Pour la première fois, la paire a enregistré un elpee unplugged. Lors des sessions d’enregistrement, le tandem a bénéficié du concours d’invités prestigieux. Le duo singe 12 des 14 plages de cet opus.
Le duo se réserve l’ouverture. Il adapte le "Poor boy blues" de Ramblin' Thomas. Louisianais ce bluesman noir a sévi au cours des années 30 et a été emporté par la tuberculose, en 1945. Bnois chante de sa voix douce et feutrée "Can't let go". Les cordes de Joe sont soutenues par un équipage de gratteurs royal : Paul Size (ex-Red Devils), le Californien Kirk Fletcher et le Texan Shawn Pittman, ce dernier à la National Steel. La voix de King est vraiment expressive tout au long de "My best friend". Elle colle parfaitement à la ligne mélodique. L'émotion monte de deux crans, lorsque Smokin' Joe fait son apparition à la slide… Les amis se bousculent au portillon pour attaquer "Keep her around", un texas shuffle acoustique bien nerveux. Willie J Campbell et Jim Bott (deux Mannish Boys) assurent la section rythmique. Et on identifie trois harmonicistes : Bob Corritone, Big Pete VanderPluijm et Randy Chortkoff, le patron de Delta Groove. Kubek et King opèrent leur retour en duo pour "Get out there and get it" et "Yankin' my chain". Joe s’y révèle vraiment impressionnant sur les cordes. "Drowning in Red Ink" est un blues lent somptueux. Le message dispensé est empreint d’une grande sensibilité. Les interventions aux ivoires de Fred Kaplan sont délicates et se conjuguent en harmonie avec la slide du père Kubek. Du blues élémentaire 5*. Bob Corritone brille de mille feux sur le country blues rapide "No good could come of this". Autre blues lent, "Ordinary blues" bénéficie du concours de Kirk Fletcher aux cordes.
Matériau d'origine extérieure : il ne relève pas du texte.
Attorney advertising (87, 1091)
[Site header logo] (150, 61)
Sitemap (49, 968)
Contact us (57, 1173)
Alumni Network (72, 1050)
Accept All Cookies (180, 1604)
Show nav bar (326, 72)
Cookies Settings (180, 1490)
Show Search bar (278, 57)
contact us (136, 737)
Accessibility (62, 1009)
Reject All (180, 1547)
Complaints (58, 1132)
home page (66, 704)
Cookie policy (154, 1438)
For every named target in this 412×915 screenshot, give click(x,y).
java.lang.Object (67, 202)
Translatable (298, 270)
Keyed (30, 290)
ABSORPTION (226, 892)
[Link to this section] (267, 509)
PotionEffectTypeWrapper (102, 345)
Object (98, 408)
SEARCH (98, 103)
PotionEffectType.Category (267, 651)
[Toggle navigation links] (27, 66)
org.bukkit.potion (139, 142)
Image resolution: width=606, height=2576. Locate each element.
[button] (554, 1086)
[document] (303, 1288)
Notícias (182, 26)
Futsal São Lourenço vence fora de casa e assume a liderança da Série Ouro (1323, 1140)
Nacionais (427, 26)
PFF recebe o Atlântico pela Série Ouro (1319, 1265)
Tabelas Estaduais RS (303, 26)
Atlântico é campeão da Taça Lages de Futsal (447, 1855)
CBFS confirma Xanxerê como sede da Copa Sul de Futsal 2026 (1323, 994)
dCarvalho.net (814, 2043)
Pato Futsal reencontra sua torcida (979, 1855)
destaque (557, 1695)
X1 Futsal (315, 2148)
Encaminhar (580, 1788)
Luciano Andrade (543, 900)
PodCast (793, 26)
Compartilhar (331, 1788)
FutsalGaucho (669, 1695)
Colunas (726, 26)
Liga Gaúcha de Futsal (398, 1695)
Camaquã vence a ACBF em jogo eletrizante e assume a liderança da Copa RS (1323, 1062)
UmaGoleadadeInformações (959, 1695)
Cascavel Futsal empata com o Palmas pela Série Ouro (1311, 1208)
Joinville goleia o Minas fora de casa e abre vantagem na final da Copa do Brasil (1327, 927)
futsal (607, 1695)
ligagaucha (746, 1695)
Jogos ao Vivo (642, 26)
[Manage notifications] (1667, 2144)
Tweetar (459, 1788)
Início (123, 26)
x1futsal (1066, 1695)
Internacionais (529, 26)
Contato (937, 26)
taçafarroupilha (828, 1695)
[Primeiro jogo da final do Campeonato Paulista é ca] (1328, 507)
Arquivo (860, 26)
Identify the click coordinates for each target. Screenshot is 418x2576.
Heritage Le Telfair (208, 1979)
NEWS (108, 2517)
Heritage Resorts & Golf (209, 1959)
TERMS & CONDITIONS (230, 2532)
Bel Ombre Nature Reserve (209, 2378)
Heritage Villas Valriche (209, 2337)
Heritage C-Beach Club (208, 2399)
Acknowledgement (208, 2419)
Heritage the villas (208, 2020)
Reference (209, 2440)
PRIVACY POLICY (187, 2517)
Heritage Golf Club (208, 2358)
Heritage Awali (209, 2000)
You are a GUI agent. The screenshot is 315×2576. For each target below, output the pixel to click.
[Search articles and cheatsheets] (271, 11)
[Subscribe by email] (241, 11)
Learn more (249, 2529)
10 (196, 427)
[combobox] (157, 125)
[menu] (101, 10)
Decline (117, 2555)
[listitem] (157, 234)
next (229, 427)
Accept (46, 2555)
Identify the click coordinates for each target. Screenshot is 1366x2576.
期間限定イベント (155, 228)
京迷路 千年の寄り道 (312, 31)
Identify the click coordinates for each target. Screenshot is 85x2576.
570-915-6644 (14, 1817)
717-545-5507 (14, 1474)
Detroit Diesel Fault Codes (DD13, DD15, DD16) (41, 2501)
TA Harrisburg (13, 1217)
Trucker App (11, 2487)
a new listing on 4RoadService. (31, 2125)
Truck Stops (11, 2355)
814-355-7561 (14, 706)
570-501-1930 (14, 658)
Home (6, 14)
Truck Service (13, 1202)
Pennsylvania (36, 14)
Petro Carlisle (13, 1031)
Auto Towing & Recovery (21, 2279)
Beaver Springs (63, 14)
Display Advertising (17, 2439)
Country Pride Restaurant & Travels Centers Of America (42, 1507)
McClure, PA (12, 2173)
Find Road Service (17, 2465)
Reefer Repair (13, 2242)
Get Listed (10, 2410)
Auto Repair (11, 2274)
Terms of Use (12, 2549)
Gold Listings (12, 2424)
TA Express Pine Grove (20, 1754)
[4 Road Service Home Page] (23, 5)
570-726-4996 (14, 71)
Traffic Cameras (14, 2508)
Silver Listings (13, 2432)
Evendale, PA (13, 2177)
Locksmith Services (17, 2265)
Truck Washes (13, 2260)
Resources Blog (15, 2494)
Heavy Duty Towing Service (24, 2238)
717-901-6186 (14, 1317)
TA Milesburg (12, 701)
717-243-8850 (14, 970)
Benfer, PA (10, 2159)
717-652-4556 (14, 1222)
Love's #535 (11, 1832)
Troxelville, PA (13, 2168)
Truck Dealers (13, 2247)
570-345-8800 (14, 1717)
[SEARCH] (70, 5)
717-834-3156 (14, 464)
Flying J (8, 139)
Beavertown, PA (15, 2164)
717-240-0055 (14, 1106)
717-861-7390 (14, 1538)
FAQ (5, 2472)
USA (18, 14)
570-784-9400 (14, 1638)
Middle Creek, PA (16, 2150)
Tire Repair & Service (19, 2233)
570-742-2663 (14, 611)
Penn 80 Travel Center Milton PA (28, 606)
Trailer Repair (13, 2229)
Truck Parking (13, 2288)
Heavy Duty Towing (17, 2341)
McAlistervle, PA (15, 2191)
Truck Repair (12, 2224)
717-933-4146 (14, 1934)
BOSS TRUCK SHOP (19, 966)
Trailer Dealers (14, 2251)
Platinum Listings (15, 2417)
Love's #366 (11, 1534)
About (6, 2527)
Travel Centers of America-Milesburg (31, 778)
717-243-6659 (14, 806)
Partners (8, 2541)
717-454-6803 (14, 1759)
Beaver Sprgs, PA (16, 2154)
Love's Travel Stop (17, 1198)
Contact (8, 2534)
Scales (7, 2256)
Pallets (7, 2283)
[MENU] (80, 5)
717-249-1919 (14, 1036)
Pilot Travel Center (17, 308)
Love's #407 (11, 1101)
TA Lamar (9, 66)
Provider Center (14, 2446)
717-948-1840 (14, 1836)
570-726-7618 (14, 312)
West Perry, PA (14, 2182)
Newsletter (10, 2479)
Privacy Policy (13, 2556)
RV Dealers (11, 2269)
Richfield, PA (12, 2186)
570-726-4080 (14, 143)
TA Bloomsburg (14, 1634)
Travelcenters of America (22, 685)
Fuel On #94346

King déborde de feeling tout au long de "Jump the moon", une ballade émouvante qu’il illumine d’une touche hispanique dans les cordes. "Mama's bad luck child" est un blues authentique. Il s’agit d’un arrangement de la composition du bluesman Texas Alexander, dont la version originale avait été mise en boîte dès 1928! Lynwood Slim, qui figure également sur la liste des guests, souffle passionnément dans sa musique à bouche. Les deux amis se réservent la finale, en l’occurrence le délicat "Baby you're the one". "Close to the bone" est une parenthèse particulièrement réussie dans la carrière du duo!